9. Hard-coded Listeners for Functions

In order to compile executable programs that use arithmetic, branching, and pointers, your compiler needs to emit complete assembly programs. This depends on getting codegen1's listeners implemented correctly. To avoid penalizing you in codegen2 and codegen3 for mistakes in codegen1, you may instead hard code the assembly output for codegen1's functions using the implementations given in this section. These will hard-code the assembly output of your compile for the following SimpleIR template program, template.ir:

function main # DO NOT CHANGE
localVariables a b c d e f g result retval # DO NOT CHANGE
# add your code to try out here
retval := call print_int result # DO NOT CHANGE
return 0 # DO NOT CHANGE
end function # DO NOT CHANGE

You may use this SimpleIR program by adding your SimpleIR statements here and compiling. Note the lines that says "DO NOT CHANGE". These have been precompiled for you to assembly and provided in the hard-coded listeners below. As long as you do not change these and use the hard-coded listeners below, your implementations of codegen2 and codegen3's listeners will be gradeable.

print_int is defined in iolib.c, which is below:

#include <stdio.h>
#include <stdint.h>
#include <inttypes.h>

int print_int(int64_t x) {
  printf("%" PRId64 "\n", x);
  return 0;
}

int64_t read_int() {
  int64_t x;
  scanf("%" PRId64 "d", &x);
  return x;
}

You can simply link iolib.c with the output of your compiler and your template assembly program will call print_int, i.e.,

./CodeGen template.ir > template.s
gcc -o template template.s iolib.c
./template

9.1. Hard-coded enterFunction

virtual void enterFunction(SimpleIRParser::FunctionContext * ctx) override {
  cout << "\t.globl main" << endl;
  cout << "\t.type main" << ", @function" << endl;
  cout << "main:" << endl;
  cout << "\t# prologue, update stack pointer" << endl;
  cout << "\tpushq\t%rbp # save old base ponter" << endl;
  cout << "\tmovq\t%rsp, %rbp # set new base pointer" << endl;
  cout << "\tpush\t%rbx # %rbx is callee-saved" << endl;
}

9.2. Hard-coded enterEnd

virtual void enterEnd(SimpleIRParser::EndContext * ctx) override {
  cout << "\t# epilogue" << endl;
  cout << "\tadd\t$" << stackoffset << ", %rsp" << endl;
  cout << "\tpop\t%rbx # restore %rbx" << endl;
  cout << "\tpop\t%rbp # restore old base pointer" << endl;
  cout << "\tret" << endl;
}

9.3. Hard-coded enterParameters

virtual void enterParameters(SimpleIRParser::ParametersContext * ctx) override {
  // empty for template.ir
}

9.4. Hard-coded enterReturnStatement

virtual void enterReturnStatement(SimpleIRParser::ReturnStatementContext * ctx) override {
  cout << "\t# set return value" << endl;
  cout << "\tmov\t$0, %rax" << endl;
}

9.5. Hard-coded enterCall

virtual void enterCall(SimpleIRParser::CallContext * ctx) override {
  cout << "\tmov\t-72(%rbp), %rdi" << endl;
  cout << "\tcall\tprint_int" << endl;
  cout << "\tadd\t$0, %rsp" << endl;
  cout << "\tmov\t%rax, -80(%rbp)" << endl;
}

10. Arithmetic Operations

10.1. enterOperation

Arithmetic operations have the following syntax:

operation: variable=NAME ':=' operand1=(NAME | NUM) operatorKind=('+' | '-' | '*' | '/' | '%') operand2=(NAME | NUM);

There are four parts to arithmetic operations that are relevant to the compiler:

  • The destination variable ctx->variable->getText()
  • The left operand ctx.operand1, may be an integer constant NUM or variable name NAME.
  • The operator ctx.operatorKind->getType(), which may be one of five operator symbols.
  • The right operand ctx.operand2, may be an integer constant NUM or variable name NAME.

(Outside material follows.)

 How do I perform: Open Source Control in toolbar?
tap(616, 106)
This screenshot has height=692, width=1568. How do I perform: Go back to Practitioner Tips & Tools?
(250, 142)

The goal of the compiler is to generate assembly code that implements the arithmetic operation.

The compiler can generate code that

  1. Loads the operands into temporary registers
  2. Performs the arithmetic on the temporary registers
  3. Stores the result into the destination variable

For example, in the following SimpleIR,

function main
localVariables x y
x := y * 6
return 0
end function

the operation x := y * 6 compiles to

mov	-24(%rbp), %rax
mov	$6, %rbx
imul	%rbx, %rax
mov	%rax, -16(%rbp)

Operands

The * operator has two operands, y and 6. The y operand translates to a load from the stack-allocated memory location for the y, i.e., -24(%rbp). The 6 operand translates to an immediate value $6. You can use the helper function, operand_to_string to handle both; enterAssign illustrates using this function. This code was translated by generating a mov instruction for each operand to temporary registers, %rax and %rbx. This isn't the only way to translate the operation, but it makes for a simple compiler implementation.

Operator

Once we have both operands in registers, we can generate the assembly arithmetic operation corresponding to the symbol. In this case, we have *, denoting multiplication, which can be implemented with imul, i.e., integer multiplication. We multiply the values in the registers with imul %rbx, %rax; remember that in the AT&T assembly syntax the destination is the second operand of the assembly instruction, which is also the left operand of the arithmetic operation. Multiplication and addition are commutative, but subtraction, division, and remainder are not, so this order matters. To check for the operator token type, compare the operator's type to token names provided in ANTLR-generated parser:

  • SimpleIRParser::PLUS
  • SimpleIRParser::MINUS
  • SimpleIRParser::STAR
  • SimpleIRParser::SLASH
  • SimpleIRParser::PERCENT
  • Addition
    add %rbx, %rax
    

    is equivalent to

    rax = rax + rbx
    

    The left operand and the destination operand are the same register and are the second argument to the assembly instruction.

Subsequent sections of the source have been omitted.